Thierry Auger, chief information security officer and deputy CIO, Groupe Lagardère :
Clairement, il y a ceux qui avaient anticipé et déjà commencé à travailler autour des techniques de cloud computing (messagerie, partage de données, outils de collaboration). Beaucoup d’entreprises étaient dans le flux, mais n’avaient pas mis plus d’énergie que ça dans le déploiement. Elles se sont dépêchées de faire les formations et de mettre en œuvre certains processus. Ça a été quelque chose de vital et permet de gérer une continuité.
Reste le groupe des entreprises qui étaient restées sur des moyens traditionnels, parce que parfois, on a des réglementations particulières à gérer. Ça a été un accélérateur, certes. Mais certains processus de l’entreprise restent assez traditionnels et pas adaptés au télétravail. Par exemple, un circuit de validation autour de contrats juridiques qui doit passer de main en main, être imprimé, signé, scanné : cela a été un enfer pour la plupart des professionnels, de nombreuses requêtes émanaient autour de ce sujet.
La crise permet de réfléchir : comment faire évoluer les choses et que mettre en œuvre pour la suite dans le cadre de projets informatiques 2021 et 2022 ?
Le télétravail : peu présent dans les Directions Trésorerie ?
Namia Benmansour-Herpin, fondatrice, Atom :
On entend beaucoup parler du sujet de la confiance. Des entreprises ont rapidement choisi de faire du télétravail pendant plusieurs mois. Ce que révèle ce deuxième confinement : c’est à ce moment – là que les problématiques sont apparues. On découvre qu’il n’y aura pas de vie normale tout de suite. Il va falloir s’organiser différemment. Ce qui n’a pas été anticipé : les problématiques reviennent au manager. Quelle difficulté pour un manager ? Faire confiance aux collaborateurs, fixer des objectifs clairs, et avoir une certaine capacité d’accompagner même à distance.
Télétravail : quels sont les enjeux et défis des prochains mois ?
Namia Benmansour-Herpin, fondatrice, Atom :
Les vrais défis vont se jouer autour de l’IT des entreprises, mais surtout autour des sujets humains. Comment garder une adhésion à l’entreprise lorsqu’on vit dans une société d’indépendants ? Il faut trouver des solutions pour les faire vivre différemment. Il y a probablement un équilibre à trouver pour préserver cette culture d’entreprise. Cependant, les motivations principales des salariés restent le plaisir à retrouver ses collègues au travail, vivre une culture d’entreprise en collectif, en département, en service. C’est sur ces sujets qu’il va falloir trouver des solutions dans les prochaines années.
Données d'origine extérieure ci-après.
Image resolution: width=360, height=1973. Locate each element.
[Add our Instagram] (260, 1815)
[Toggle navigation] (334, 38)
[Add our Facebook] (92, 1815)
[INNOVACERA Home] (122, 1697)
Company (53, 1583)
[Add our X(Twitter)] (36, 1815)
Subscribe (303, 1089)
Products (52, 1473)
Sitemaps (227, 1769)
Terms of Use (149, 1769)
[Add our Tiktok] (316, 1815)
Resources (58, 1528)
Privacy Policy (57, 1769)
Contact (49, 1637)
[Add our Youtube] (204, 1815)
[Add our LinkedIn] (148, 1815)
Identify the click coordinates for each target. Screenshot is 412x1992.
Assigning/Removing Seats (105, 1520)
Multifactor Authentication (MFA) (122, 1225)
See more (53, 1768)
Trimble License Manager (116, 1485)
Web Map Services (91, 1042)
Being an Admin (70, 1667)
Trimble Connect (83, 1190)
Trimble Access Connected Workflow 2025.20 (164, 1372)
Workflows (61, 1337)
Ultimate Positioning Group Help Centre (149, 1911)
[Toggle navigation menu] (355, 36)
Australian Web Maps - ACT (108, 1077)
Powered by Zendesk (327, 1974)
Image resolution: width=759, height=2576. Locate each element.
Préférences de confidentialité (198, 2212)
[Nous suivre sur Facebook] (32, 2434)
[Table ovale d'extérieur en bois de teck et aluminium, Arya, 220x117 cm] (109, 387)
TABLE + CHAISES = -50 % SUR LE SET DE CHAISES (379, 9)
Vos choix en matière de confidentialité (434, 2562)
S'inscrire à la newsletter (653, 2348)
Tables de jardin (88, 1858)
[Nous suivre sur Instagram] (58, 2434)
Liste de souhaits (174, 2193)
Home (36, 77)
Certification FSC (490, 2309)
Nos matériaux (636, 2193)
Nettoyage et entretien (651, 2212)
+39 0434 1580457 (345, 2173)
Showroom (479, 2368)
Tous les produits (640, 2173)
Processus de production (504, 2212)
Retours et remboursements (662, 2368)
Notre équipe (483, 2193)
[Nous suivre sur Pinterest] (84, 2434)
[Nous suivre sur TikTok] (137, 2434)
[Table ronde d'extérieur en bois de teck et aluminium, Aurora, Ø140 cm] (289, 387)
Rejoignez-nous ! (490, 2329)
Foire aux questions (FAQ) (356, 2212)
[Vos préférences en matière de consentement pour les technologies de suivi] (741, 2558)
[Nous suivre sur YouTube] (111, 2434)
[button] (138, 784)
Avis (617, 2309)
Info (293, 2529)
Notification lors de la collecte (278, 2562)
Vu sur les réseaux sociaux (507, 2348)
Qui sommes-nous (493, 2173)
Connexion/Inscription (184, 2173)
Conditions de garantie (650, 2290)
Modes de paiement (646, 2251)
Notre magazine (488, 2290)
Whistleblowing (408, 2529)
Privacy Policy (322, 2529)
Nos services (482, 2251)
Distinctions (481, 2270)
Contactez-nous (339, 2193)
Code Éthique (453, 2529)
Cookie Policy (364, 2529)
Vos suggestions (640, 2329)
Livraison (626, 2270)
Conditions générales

Cybercriminalité : sommes-nous bien formés et informés sur ce sujet ?
Thierry Auger, chief information security officer and deputy CIO, Groupe Lagardère :
Pendant la période du confinement, on a observé une hausse de 30 000% des contenus malveillants qui circulaient. Face à une telle volumétrie, clairement on se rend compte qu’il y a un vrai souci qu’il faut associer. Toutes les technologies ont été rapidement ouvertes en direct sur internet. Pourquoi ? Car quand on a besoin de bande passante avec une bonne qualité, on a tendance à outrepasser les règles de sécurité en pensant aux utilisateurs finaux.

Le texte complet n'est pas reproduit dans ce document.